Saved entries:
╭──

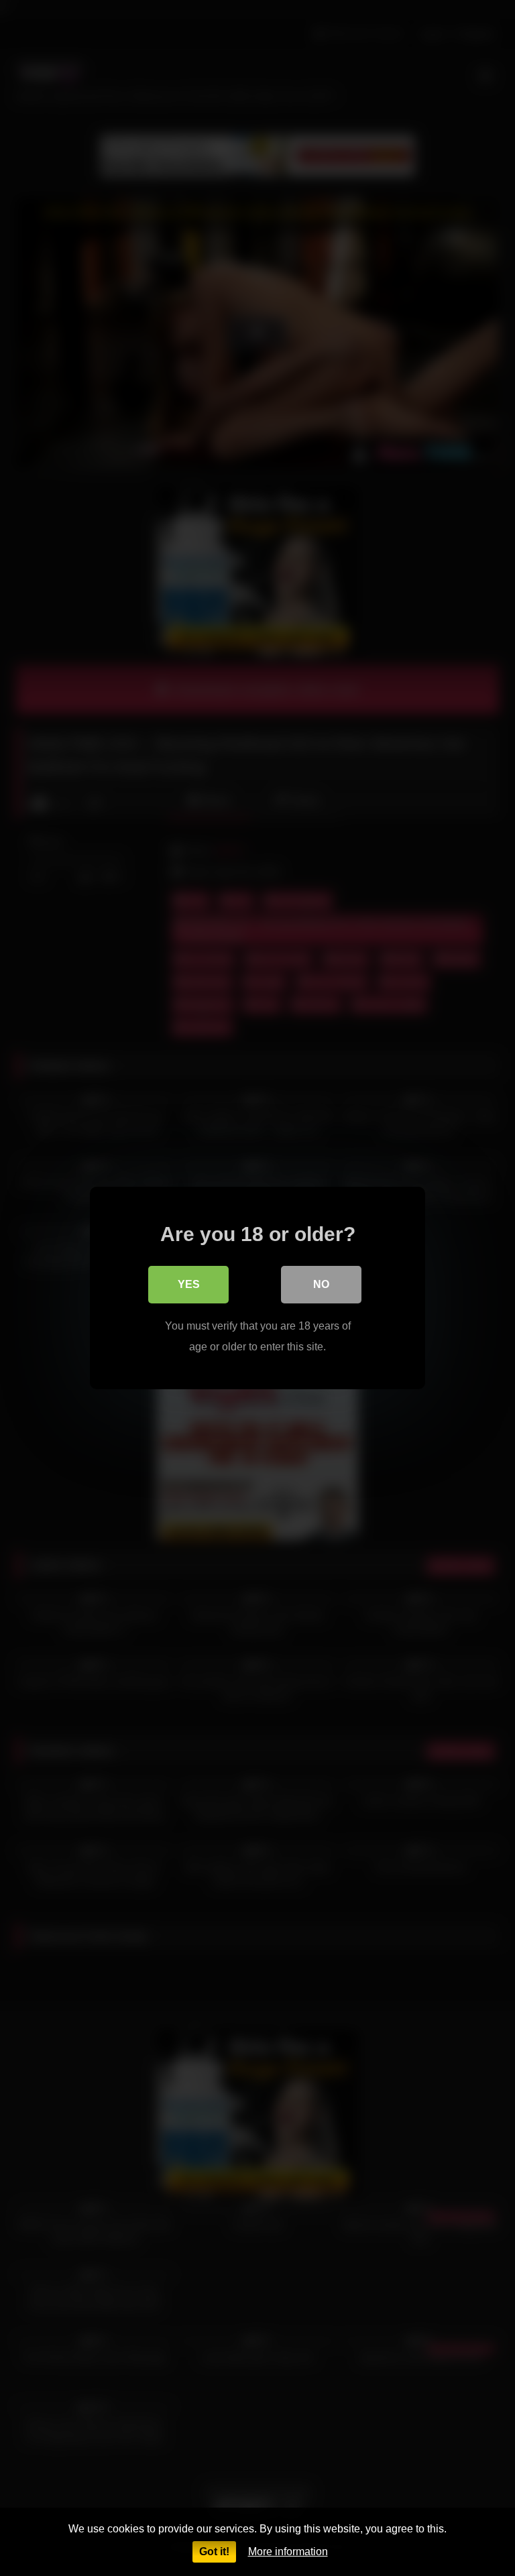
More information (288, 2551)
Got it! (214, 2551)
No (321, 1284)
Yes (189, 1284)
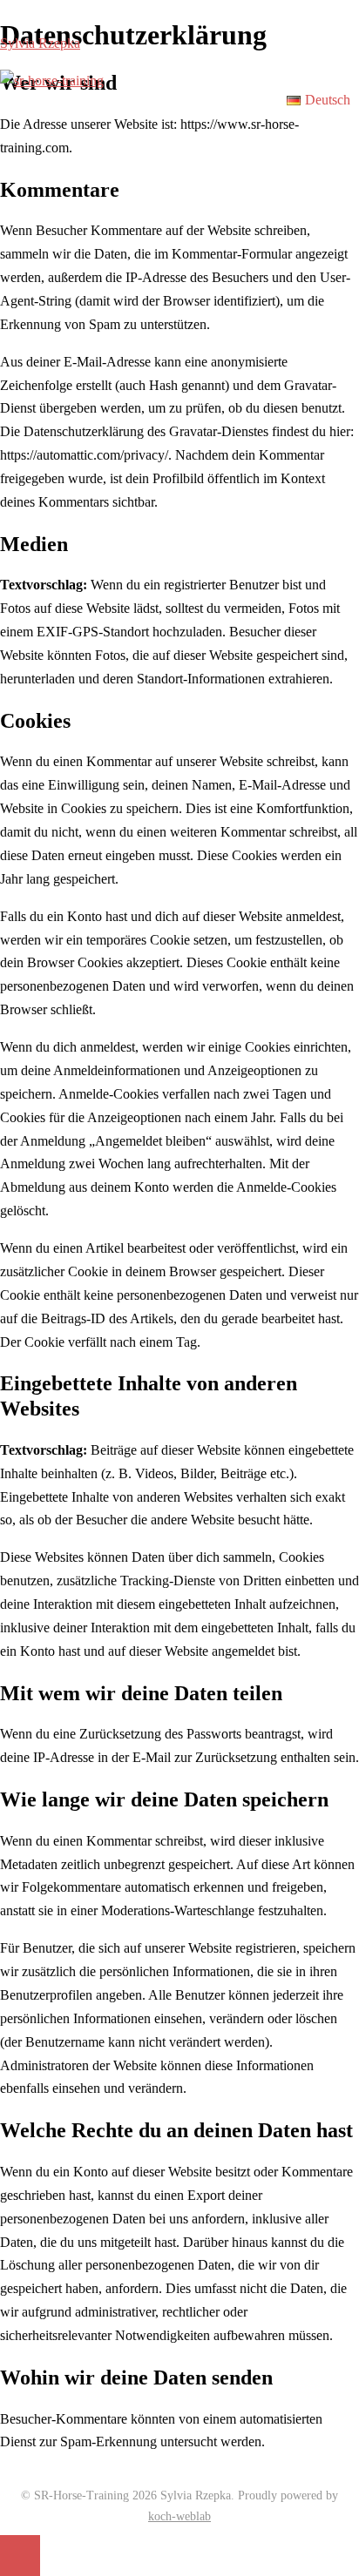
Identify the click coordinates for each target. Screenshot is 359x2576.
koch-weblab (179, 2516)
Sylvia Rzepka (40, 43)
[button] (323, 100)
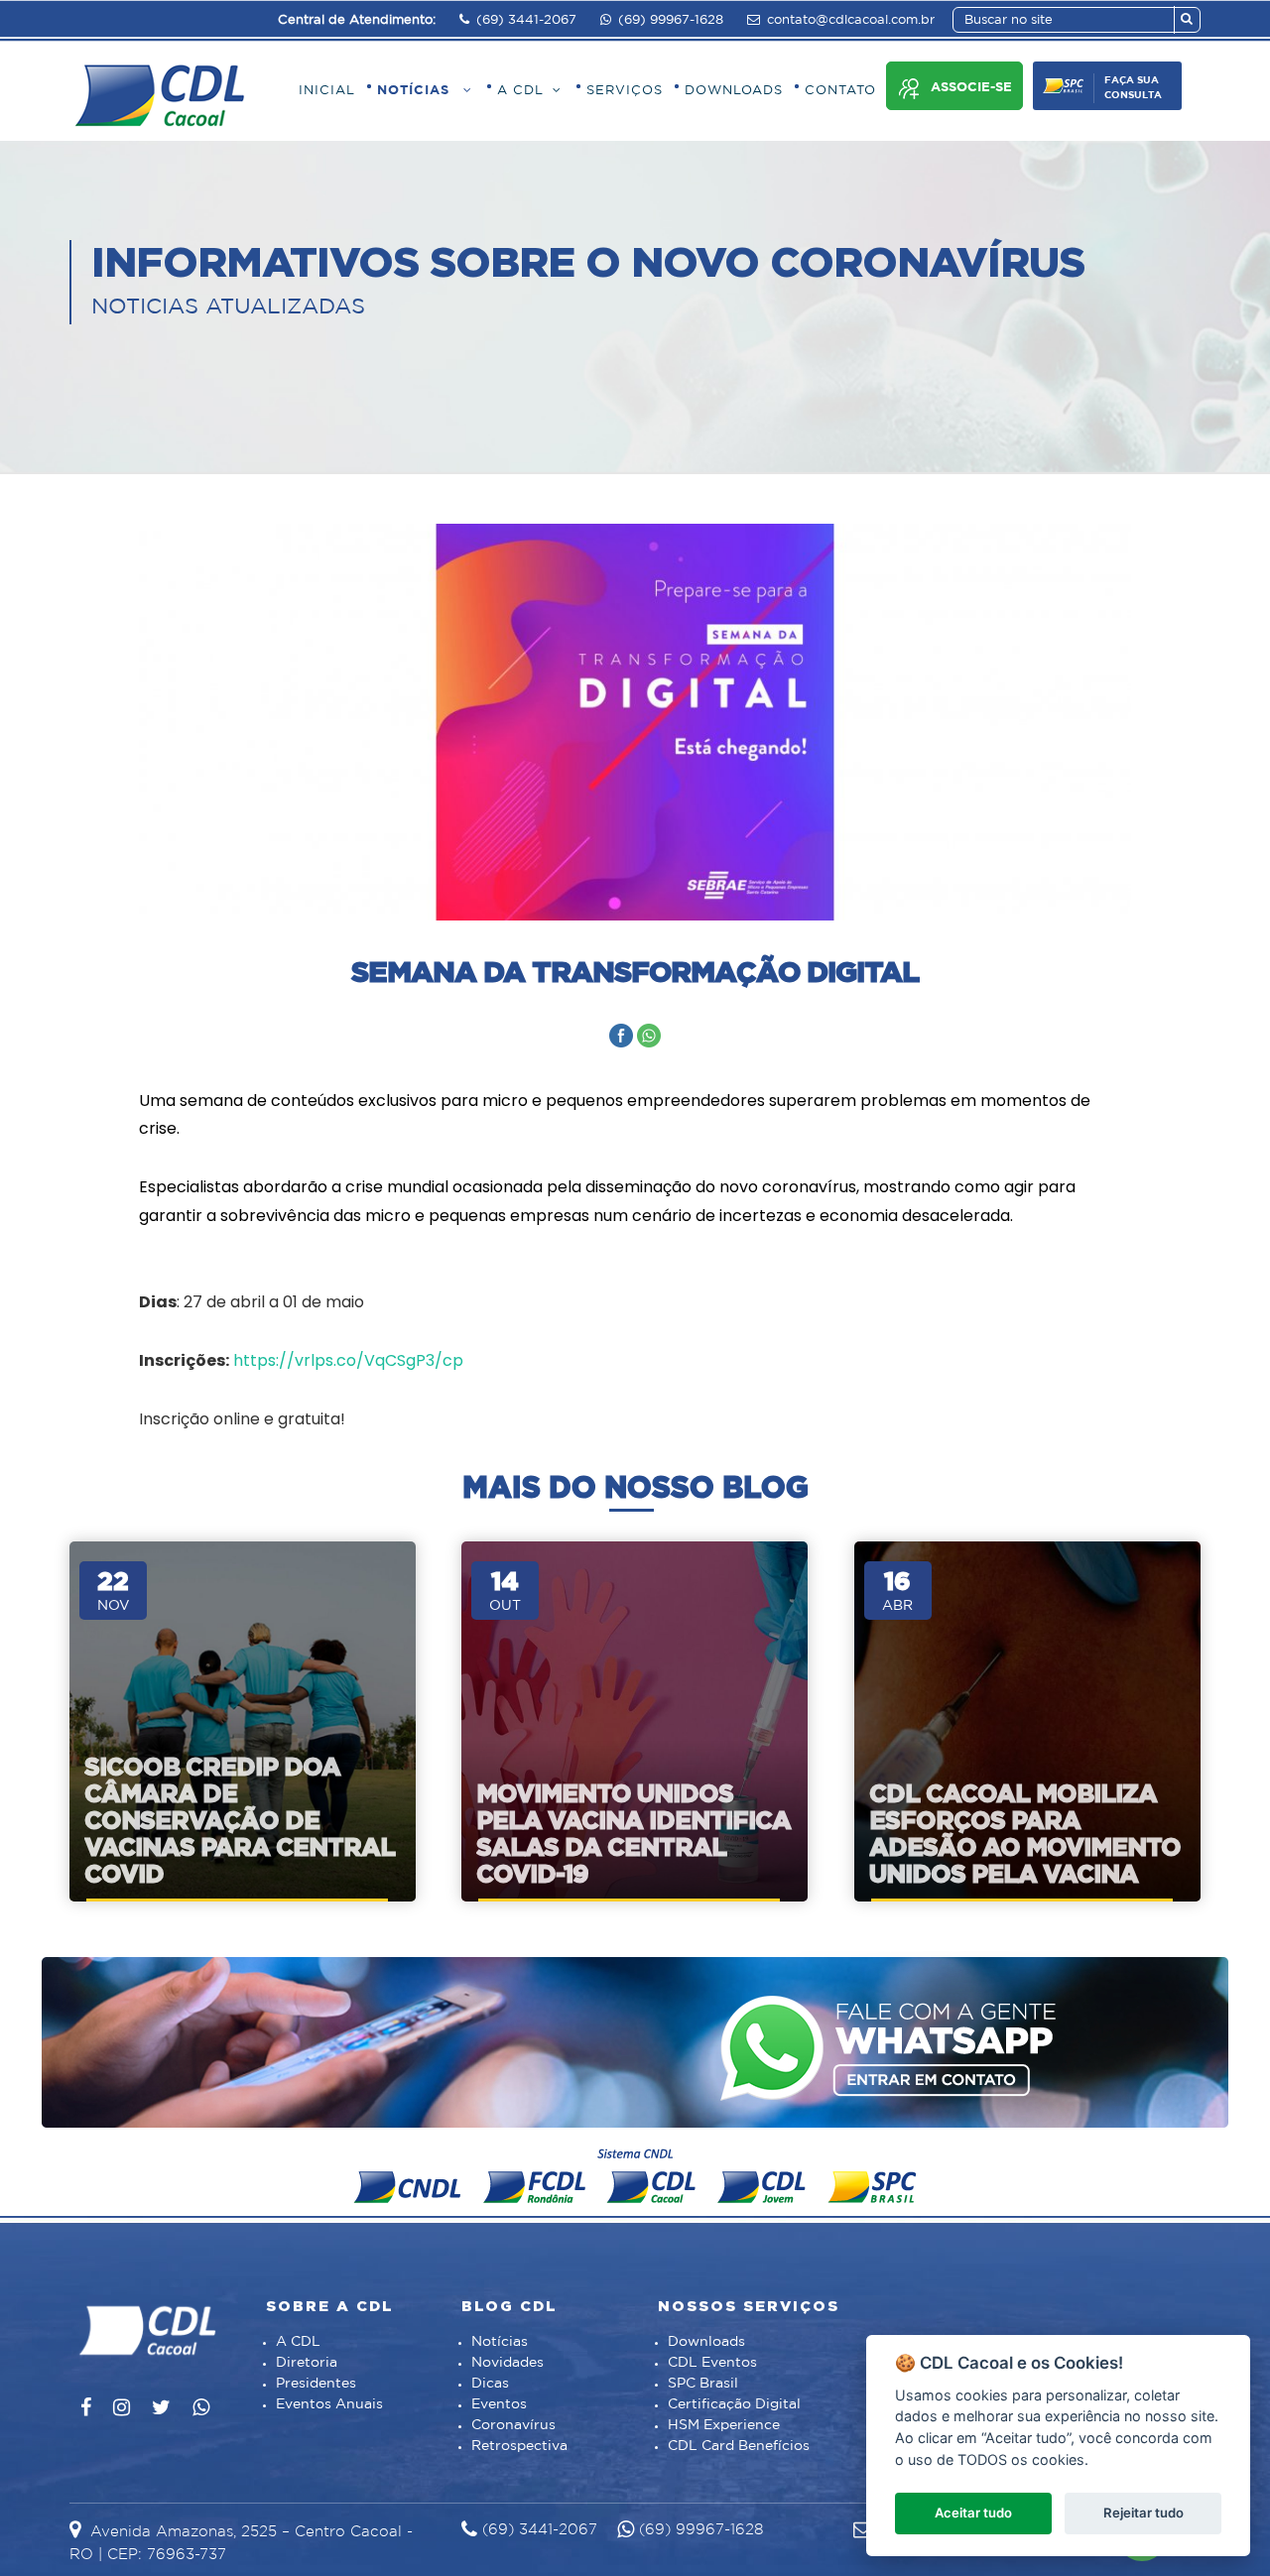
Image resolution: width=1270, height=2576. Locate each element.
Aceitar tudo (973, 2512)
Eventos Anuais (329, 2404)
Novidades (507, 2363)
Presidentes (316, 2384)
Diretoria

╰──

[Assignment]: Would you write out all of the data exactly as it stands, without the pictures?

[Answer to this task]:
More information (288, 2551)
Got it! (214, 2551)
No (321, 1284)
Yes (189, 1284)
Identify the click coordinates for each target. Screenshot is 359x2576.
koch-weblab (179, 2516)
Sylvia Rzepka (40, 43)
[button] (323, 100)
Image resolution: width=1270, height=2576. Locate each element.
Aceitar tudo (973, 2512)
Eventos Anuais (329, 2404)
Novidades (507, 2363)
Presidentes (316, 2384)
Diretoria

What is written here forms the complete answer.